Sat Feb 3 21:29:45 EST 2007

Charles R Harris wrote:
>
>
> On 2/3/07, *Stephen Simmons* <mail at stevesimmons.com 
> <mailto:mail at stevesimmons.com>> wrote:
>
>     Hi,
>
>     Does anyone know why there is an order of magnitude difference
>     in the speed of numpy's array.sum() function depending on the axis
>     of the matrix summed?
>
>     To see this, import numpy and create a big array with two rows:
>        >>> import numpy
>        >>> a = numpy.ones([2,1000000], 'f4')
>
>     Then using ipython's timeit function:
>                                                       Time (ms)

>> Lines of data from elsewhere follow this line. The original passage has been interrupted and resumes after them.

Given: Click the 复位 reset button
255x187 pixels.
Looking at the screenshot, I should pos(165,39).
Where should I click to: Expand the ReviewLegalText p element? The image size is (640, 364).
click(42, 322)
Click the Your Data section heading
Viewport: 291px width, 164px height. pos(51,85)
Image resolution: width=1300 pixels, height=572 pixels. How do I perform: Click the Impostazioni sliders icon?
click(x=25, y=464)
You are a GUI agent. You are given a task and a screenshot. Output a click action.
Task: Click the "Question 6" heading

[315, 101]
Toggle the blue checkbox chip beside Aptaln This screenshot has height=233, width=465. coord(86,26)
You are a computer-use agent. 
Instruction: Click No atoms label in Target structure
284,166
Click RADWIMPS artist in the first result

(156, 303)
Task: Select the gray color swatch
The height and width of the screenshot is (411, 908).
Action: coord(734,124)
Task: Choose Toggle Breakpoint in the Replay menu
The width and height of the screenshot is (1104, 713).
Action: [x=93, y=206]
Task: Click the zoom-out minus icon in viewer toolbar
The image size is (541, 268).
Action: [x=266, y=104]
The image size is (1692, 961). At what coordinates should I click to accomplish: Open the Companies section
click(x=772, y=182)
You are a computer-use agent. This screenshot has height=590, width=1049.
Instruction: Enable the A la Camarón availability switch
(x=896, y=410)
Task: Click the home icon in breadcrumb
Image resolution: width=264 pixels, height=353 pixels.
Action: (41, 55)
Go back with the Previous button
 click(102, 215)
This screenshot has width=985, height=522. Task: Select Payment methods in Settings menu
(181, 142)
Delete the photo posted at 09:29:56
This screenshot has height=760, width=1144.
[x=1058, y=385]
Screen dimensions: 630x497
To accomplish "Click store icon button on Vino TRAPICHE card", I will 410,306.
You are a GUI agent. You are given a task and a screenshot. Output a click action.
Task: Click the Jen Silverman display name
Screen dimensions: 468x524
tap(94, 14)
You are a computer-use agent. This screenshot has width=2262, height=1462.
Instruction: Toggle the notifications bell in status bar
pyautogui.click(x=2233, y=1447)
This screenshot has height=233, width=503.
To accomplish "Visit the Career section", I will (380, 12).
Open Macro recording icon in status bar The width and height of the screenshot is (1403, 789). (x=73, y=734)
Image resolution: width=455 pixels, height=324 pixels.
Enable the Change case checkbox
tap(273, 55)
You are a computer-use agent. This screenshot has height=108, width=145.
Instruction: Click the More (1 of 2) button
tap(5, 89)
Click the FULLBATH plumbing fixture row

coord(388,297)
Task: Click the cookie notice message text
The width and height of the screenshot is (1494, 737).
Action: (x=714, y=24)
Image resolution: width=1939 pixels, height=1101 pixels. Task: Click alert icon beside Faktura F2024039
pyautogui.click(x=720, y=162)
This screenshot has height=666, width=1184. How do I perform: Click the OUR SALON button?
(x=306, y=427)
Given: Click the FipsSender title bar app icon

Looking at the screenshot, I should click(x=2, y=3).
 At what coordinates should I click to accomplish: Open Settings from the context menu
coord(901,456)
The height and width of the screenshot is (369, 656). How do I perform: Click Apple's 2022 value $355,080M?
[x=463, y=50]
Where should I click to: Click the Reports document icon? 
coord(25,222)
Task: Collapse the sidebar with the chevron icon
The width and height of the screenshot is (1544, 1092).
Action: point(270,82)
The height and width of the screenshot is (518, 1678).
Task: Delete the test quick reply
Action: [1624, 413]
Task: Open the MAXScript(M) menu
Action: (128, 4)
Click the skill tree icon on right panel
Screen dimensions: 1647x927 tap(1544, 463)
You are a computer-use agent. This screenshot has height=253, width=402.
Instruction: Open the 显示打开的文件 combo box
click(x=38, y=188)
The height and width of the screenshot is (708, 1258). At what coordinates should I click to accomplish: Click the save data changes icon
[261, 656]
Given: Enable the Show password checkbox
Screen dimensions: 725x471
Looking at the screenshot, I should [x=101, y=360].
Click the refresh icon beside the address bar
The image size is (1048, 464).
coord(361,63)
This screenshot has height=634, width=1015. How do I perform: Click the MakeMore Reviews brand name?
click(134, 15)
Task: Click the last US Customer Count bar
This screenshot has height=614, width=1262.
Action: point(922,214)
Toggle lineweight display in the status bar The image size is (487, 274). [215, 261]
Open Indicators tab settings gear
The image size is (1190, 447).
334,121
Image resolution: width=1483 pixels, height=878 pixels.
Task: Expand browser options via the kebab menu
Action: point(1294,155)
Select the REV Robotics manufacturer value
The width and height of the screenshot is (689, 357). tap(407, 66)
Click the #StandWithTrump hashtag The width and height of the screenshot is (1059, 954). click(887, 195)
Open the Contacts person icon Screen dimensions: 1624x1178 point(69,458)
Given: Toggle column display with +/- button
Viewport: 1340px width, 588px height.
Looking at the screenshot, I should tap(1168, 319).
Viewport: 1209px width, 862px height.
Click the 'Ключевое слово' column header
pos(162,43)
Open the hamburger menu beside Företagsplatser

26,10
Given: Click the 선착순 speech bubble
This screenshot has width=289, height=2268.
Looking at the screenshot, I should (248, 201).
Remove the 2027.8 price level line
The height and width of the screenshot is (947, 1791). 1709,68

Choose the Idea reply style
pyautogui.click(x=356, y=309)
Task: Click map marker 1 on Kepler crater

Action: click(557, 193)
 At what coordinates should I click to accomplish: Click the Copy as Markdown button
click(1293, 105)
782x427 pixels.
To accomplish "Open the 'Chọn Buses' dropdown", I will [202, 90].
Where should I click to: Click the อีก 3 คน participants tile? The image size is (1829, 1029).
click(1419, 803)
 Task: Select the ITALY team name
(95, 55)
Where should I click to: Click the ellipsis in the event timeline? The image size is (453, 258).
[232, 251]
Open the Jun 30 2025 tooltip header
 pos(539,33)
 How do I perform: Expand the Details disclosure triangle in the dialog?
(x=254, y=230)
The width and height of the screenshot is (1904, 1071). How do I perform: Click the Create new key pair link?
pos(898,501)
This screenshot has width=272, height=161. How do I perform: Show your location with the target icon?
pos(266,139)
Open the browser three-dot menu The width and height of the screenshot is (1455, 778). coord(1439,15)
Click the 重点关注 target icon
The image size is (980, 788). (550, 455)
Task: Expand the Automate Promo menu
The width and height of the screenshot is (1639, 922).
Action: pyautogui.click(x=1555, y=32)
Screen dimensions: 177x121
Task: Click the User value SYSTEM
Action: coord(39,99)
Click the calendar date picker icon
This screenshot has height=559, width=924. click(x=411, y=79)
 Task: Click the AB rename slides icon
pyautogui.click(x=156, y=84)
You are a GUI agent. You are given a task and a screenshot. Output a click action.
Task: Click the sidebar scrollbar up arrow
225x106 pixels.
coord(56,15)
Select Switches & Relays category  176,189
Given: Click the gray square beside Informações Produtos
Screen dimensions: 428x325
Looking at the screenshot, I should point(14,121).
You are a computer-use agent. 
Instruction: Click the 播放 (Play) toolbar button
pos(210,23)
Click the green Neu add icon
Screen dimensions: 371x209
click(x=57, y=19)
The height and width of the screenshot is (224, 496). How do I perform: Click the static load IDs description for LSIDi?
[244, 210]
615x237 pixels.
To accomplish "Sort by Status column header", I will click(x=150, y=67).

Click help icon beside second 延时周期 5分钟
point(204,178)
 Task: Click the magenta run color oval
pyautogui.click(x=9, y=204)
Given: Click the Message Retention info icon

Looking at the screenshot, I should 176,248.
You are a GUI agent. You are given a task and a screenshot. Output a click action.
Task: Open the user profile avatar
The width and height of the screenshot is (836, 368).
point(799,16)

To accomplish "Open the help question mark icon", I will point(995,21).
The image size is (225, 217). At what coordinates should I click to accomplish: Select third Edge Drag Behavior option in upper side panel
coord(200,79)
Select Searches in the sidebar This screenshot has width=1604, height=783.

>        sum(a)                                           20
>        a.sum()                                           9     
>        a.sum(axis=1)                                     9
>        a.sum(axis=0)                                   159
>        numpy.dot(numpy.ones(a.shape[0], a.dtype), a)    15
>
>     This last one using a dot product is functionally equivalent
>     to a.sum(axis=0), suggesting that the slowdown is due to how
>     indexing is implemented in array.sum().
>
>
> In this case it is expected. There are inner and outer loops, in the 
> slow case the inner loop with its extra code is called 1000000 times, 
> in the fast case, twice. On the other hand, note this:
>
> In [10]: timeit a[0,:] + a[1,:]
> 100 loops, best of 3: 19.7 ms per loop
>
>
> Which has only one loop. Caching could also be a problem, but in this 
> case it is dominated by loop overhead.
>
> Chuck
I agree that summing along the longer axis is most probably slower 
because it makes more passes through the inner loop.

The question though is whether all of the inner loop's overhead is 
necessary.
My counterexample using numpy.dot() suggests there's considerable scope 
for improvement, at least for certain common cases.